§ **PROBLEM TO SOLVE**: Reproduce the records below exactly, but only between the lines holding "How do I perform: Add" and "Task: Click the megaphone icon beside メッセージ", inclusive.

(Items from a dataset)
↓

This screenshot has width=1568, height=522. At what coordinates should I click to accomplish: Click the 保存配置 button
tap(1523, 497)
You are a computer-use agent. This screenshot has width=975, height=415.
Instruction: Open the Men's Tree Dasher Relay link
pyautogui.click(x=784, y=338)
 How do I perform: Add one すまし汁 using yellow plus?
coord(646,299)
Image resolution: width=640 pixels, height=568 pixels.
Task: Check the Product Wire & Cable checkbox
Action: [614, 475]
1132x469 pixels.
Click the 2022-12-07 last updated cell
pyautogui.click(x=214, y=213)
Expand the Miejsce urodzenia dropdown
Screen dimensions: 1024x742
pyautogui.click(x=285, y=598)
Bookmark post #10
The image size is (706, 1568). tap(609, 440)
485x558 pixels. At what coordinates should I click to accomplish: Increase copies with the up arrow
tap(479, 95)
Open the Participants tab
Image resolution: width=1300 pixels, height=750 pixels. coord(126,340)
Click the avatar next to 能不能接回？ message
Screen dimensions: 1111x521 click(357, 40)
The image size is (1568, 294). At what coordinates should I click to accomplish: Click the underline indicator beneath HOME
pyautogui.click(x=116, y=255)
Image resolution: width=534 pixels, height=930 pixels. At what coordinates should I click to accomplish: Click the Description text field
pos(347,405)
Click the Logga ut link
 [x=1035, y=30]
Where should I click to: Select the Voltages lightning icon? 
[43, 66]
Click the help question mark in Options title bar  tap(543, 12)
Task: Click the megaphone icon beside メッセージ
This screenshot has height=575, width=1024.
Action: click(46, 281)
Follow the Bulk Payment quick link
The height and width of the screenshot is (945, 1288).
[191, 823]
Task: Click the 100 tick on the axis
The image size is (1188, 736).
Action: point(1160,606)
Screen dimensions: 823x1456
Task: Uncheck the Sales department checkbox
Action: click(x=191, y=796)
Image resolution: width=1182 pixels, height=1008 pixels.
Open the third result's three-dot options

↑

§ **TASK OUTPUT**:
 How do I perform: Add one すまし汁 using yellow plus?
coord(646,299)
Image resolution: width=640 pixels, height=568 pixels.
Task: Check the Product Wire & Cable checkbox
Action: [614, 475]
1132x469 pixels.
Click the 2022-12-07 last updated cell
pyautogui.click(x=214, y=213)
Expand the Miejsce urodzenia dropdown
Screen dimensions: 1024x742
pyautogui.click(x=285, y=598)
Bookmark post #10
The image size is (706, 1568). tap(609, 440)
485x558 pixels. At what coordinates should I click to accomplish: Increase copies with the up arrow
tap(479, 95)
Open the Participants tab
Image resolution: width=1300 pixels, height=750 pixels. coord(126,340)
Click the avatar next to 能不能接回？ message
Screen dimensions: 1111x521 click(357, 40)
The image size is (1568, 294). At what coordinates should I click to accomplish: Click the underline indicator beneath HOME
pyautogui.click(x=116, y=255)
Image resolution: width=534 pixels, height=930 pixels. At what coordinates should I click to accomplish: Click the Description text field
pos(347,405)
Click the Logga ut link
 [x=1035, y=30]
Where should I click to: Select the Voltages lightning icon? 
[43, 66]
Click the help question mark in Options title bar  tap(543, 12)
Task: Click the megaphone icon beside メッセージ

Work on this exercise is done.